**Activity:** Print, in exact form, the lines below from the one containing "Chiapas, Mexico - Single" through the one containing "Remedy - Classic", and omit all others.
++++ Material for this task
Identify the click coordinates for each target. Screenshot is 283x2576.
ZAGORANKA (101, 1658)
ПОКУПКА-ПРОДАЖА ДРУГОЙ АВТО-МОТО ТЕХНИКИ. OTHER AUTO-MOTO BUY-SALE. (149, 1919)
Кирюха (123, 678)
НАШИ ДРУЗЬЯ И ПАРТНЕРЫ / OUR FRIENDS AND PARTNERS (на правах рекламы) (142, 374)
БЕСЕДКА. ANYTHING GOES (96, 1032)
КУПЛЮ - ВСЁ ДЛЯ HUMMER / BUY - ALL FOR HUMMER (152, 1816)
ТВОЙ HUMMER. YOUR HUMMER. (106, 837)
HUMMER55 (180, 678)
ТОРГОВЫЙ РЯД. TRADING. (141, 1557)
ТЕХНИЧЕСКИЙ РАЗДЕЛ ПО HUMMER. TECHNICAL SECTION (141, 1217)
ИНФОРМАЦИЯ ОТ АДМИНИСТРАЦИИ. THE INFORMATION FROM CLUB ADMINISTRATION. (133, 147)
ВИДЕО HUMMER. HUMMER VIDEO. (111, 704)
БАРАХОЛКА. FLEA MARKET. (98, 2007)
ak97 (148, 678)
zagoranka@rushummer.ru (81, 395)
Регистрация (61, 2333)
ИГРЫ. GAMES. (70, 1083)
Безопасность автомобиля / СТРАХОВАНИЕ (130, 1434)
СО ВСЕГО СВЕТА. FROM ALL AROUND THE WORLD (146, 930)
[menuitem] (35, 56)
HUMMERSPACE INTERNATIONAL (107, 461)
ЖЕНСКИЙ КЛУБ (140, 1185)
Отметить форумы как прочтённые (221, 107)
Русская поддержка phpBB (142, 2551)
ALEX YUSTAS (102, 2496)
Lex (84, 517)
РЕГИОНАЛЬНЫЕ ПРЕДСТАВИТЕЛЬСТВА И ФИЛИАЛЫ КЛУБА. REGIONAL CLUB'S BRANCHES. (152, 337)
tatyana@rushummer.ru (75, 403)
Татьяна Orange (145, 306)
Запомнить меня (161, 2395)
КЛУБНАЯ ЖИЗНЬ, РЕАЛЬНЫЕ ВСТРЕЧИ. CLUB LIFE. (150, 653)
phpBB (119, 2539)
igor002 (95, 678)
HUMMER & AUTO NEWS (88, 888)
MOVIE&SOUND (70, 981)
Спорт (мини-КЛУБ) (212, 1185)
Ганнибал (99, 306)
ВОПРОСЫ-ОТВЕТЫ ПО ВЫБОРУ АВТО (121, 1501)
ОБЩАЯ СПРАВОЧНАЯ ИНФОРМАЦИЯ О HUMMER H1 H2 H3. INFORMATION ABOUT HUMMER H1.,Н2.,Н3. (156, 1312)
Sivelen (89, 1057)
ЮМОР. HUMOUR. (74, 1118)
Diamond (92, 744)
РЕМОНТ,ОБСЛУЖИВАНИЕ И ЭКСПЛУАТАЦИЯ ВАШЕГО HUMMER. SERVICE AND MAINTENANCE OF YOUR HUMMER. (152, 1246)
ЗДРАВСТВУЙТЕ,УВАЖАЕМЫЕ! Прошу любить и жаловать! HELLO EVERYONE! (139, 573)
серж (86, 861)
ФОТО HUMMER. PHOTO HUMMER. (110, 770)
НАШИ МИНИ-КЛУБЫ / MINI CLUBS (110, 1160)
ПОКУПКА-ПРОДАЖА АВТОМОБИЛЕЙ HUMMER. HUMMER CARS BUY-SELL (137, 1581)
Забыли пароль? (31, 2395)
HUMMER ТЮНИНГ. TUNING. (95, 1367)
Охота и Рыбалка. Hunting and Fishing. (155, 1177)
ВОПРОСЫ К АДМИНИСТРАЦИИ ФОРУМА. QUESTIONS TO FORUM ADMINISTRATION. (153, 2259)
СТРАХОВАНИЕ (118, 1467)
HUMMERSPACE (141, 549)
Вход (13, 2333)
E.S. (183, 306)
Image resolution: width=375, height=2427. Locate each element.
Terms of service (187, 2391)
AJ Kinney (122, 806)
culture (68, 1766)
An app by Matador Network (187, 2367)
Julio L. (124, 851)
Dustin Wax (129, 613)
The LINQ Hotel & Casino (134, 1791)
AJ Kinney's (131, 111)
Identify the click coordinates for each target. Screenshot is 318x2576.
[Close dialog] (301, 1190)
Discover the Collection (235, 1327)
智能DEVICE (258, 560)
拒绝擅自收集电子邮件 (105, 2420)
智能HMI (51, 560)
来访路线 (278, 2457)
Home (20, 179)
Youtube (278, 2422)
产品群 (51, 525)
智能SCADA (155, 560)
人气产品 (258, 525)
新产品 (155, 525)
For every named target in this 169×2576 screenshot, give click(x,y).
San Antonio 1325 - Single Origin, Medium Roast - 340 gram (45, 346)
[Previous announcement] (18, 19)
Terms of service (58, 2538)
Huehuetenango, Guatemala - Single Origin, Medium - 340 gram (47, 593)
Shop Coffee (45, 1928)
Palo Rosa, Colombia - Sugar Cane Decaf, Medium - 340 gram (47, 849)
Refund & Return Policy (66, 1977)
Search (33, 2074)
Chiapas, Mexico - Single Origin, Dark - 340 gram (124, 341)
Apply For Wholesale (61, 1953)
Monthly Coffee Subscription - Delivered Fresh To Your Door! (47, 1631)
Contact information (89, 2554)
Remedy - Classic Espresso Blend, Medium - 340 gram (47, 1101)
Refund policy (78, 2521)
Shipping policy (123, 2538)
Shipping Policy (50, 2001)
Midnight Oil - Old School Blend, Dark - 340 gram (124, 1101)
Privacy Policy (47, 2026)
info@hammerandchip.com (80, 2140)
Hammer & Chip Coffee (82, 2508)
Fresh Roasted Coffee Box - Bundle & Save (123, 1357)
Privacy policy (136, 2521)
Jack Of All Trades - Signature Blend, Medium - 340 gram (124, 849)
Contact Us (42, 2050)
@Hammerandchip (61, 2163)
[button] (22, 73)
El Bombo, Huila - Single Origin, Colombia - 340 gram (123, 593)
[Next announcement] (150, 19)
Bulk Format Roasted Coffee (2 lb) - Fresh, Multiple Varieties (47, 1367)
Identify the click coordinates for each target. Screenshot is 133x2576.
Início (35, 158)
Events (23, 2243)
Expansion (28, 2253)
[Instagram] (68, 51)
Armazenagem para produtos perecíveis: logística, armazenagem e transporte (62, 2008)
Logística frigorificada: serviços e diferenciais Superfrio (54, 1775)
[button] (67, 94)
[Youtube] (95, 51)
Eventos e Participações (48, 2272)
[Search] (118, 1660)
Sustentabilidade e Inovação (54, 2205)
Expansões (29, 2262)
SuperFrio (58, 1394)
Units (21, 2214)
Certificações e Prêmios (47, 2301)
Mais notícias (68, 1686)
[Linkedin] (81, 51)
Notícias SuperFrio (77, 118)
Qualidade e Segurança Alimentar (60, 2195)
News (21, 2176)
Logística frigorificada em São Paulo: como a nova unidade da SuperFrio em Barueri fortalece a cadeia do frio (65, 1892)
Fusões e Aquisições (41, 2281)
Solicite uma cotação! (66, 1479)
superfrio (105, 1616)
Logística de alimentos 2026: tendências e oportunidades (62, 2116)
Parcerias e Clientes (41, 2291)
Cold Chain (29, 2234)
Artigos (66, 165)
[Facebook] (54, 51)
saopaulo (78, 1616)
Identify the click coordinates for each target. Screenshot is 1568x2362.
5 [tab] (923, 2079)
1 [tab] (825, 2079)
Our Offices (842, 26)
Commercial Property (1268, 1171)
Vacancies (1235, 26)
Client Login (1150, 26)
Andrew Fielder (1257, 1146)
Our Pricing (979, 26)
++++++++
**Answer to the exercise:**
Chiapas, Mexico - Single Origin, Dark - 340 gram (124, 341)
Apply For Wholesale (61, 1953)
Monthly Coffee Subscription - Delivered Fresh To Your Door! (47, 1631)
Contact information (89, 2554)
Remedy - Classic Espresso Blend, Medium - 340 gram (47, 1101)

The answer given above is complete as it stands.